▶ TASK TO COMPLETE: Print each entry below precisely as shown.

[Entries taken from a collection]
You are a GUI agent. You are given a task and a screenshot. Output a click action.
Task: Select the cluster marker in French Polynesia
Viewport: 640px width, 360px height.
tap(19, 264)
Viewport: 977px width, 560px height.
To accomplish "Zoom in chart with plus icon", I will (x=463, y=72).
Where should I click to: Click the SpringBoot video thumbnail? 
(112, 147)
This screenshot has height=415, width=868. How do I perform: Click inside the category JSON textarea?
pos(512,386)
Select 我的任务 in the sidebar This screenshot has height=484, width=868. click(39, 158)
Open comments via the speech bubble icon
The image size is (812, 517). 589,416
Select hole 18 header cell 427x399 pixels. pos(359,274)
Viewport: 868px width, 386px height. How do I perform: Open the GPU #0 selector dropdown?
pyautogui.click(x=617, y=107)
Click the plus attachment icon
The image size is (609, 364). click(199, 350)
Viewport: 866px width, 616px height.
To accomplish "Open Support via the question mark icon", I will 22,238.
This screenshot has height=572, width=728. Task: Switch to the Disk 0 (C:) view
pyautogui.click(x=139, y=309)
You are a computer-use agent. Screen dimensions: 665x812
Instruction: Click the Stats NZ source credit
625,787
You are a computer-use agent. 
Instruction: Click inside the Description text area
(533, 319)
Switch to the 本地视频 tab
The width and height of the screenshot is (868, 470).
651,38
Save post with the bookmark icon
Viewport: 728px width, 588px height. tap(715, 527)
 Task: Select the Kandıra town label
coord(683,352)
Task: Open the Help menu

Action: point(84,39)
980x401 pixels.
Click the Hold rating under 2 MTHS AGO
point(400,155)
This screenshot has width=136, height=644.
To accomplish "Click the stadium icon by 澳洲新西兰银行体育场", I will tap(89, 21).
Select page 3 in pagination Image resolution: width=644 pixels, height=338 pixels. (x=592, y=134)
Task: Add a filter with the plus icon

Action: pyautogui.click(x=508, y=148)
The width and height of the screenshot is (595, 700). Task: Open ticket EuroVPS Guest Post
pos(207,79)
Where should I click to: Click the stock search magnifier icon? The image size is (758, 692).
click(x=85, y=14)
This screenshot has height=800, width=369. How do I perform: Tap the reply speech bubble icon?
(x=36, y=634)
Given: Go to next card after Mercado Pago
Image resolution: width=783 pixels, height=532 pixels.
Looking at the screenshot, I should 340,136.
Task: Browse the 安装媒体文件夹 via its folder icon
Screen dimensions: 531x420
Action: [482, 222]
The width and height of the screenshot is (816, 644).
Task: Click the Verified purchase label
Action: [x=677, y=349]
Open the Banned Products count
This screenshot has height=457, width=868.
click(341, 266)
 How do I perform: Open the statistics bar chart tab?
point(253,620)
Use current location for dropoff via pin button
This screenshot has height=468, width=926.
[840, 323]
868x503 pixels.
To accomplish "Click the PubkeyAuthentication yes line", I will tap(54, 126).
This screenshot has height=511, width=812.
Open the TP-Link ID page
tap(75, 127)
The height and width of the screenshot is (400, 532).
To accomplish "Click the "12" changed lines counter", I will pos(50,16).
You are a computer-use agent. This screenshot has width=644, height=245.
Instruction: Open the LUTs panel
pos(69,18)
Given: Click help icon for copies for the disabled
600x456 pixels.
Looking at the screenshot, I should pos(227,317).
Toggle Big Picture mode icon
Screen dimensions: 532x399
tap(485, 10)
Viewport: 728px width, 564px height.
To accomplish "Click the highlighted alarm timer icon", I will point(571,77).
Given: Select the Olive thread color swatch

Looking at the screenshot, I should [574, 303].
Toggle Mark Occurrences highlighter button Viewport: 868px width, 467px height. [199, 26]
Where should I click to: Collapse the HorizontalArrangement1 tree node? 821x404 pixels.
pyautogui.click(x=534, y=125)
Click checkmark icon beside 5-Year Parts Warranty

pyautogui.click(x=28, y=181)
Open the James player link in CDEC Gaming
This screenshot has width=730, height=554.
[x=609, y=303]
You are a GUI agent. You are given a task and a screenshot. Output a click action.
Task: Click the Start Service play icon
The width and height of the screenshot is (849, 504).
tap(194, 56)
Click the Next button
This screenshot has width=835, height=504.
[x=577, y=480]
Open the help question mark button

▶ RESULT FOR THIS TASK:
You are a GUI agent. You are given a task and a screenshot. Output a click action.
Task: Select the cluster marker in French Polynesia
Viewport: 640px width, 360px height.
tap(19, 264)
Viewport: 977px width, 560px height.
To accomplish "Zoom in chart with plus icon", I will (x=463, y=72).
Where should I click to: Click the SpringBoot video thumbnail? 
(112, 147)
This screenshot has height=415, width=868. How do I perform: Click inside the category JSON textarea?
pos(512,386)
Select 我的任务 in the sidebar This screenshot has height=484, width=868. click(39, 158)
Open comments via the speech bubble icon
The image size is (812, 517). 589,416
Select hole 18 header cell 427x399 pixels. pos(359,274)
Viewport: 868px width, 386px height. How do I perform: Open the GPU #0 selector dropdown?
pyautogui.click(x=617, y=107)
Click the plus attachment icon
The image size is (609, 364). click(199, 350)
Viewport: 866px width, 616px height.
To accomplish "Open Support via the question mark icon", I will 22,238.
This screenshot has height=572, width=728. Task: Switch to the Disk 0 (C:) view
pyautogui.click(x=139, y=309)
You are a computer-use agent. Screen dimensions: 665x812
Instruction: Click the Stats NZ source credit
625,787
You are a computer-use agent. 
Instruction: Click inside the Description text area
(533, 319)
Switch to the 本地视频 tab
The width and height of the screenshot is (868, 470).
651,38
Save post with the bookmark icon
Viewport: 728px width, 588px height. tap(715, 527)
 Task: Select the Kandıra town label
coord(683,352)
Task: Open the Help menu

Action: point(84,39)
980x401 pixels.
Click the Hold rating under 2 MTHS AGO
point(400,155)
This screenshot has width=136, height=644.
To accomplish "Click the stadium icon by 澳洲新西兰银行体育场", I will tap(89, 21).
Select page 3 in pagination Image resolution: width=644 pixels, height=338 pixels. (x=592, y=134)
Task: Add a filter with the plus icon

Action: pyautogui.click(x=508, y=148)
The width and height of the screenshot is (595, 700). Task: Open ticket EuroVPS Guest Post
pos(207,79)
Where should I click to: Click the stock search magnifier icon? The image size is (758, 692).
click(x=85, y=14)
This screenshot has height=800, width=369. How do I perform: Tap the reply speech bubble icon?
(x=36, y=634)
Given: Go to next card after Mercado Pago
Image resolution: width=783 pixels, height=532 pixels.
Looking at the screenshot, I should 340,136.
Task: Browse the 安装媒体文件夹 via its folder icon
Screen dimensions: 531x420
Action: [482, 222]
The width and height of the screenshot is (816, 644).
Task: Click the Verified purchase label
Action: [x=677, y=349]
Open the Banned Products count
This screenshot has height=457, width=868.
click(341, 266)
 How do I perform: Open the statistics bar chart tab?
point(253,620)
Use current location for dropoff via pin button
This screenshot has height=468, width=926.
[840, 323]
868x503 pixels.
To accomplish "Click the PubkeyAuthentication yes line", I will tap(54, 126).
This screenshot has height=511, width=812.
Open the TP-Link ID page
tap(75, 127)
The height and width of the screenshot is (400, 532).
To accomplish "Click the "12" changed lines counter", I will pos(50,16).
You are a computer-use agent. This screenshot has width=644, height=245.
Instruction: Open the LUTs panel
pos(69,18)
Given: Click help icon for copies for the disabled
600x456 pixels.
Looking at the screenshot, I should pos(227,317).
Toggle Big Picture mode icon
Screen dimensions: 532x399
tap(485, 10)
Viewport: 728px width, 564px height.
To accomplish "Click the highlighted alarm timer icon", I will point(571,77).
Given: Select the Olive thread color swatch

Looking at the screenshot, I should [574, 303].
Toggle Mark Occurrences highlighter button Viewport: 868px width, 467px height. [199, 26]
Where should I click to: Collapse the HorizontalArrangement1 tree node? 821x404 pixels.
pyautogui.click(x=534, y=125)
Click checkmark icon beside 5-Year Parts Warranty

pyautogui.click(x=28, y=181)
Open the James player link in CDEC Gaming
This screenshot has width=730, height=554.
[x=609, y=303]
You are a GUI agent. You are given a task and a screenshot. Output a click action.
Task: Click the Start Service play icon
The width and height of the screenshot is (849, 504).
tap(194, 56)
Click the Next button
This screenshot has width=835, height=504.
[x=577, y=480]
Open the help question mark button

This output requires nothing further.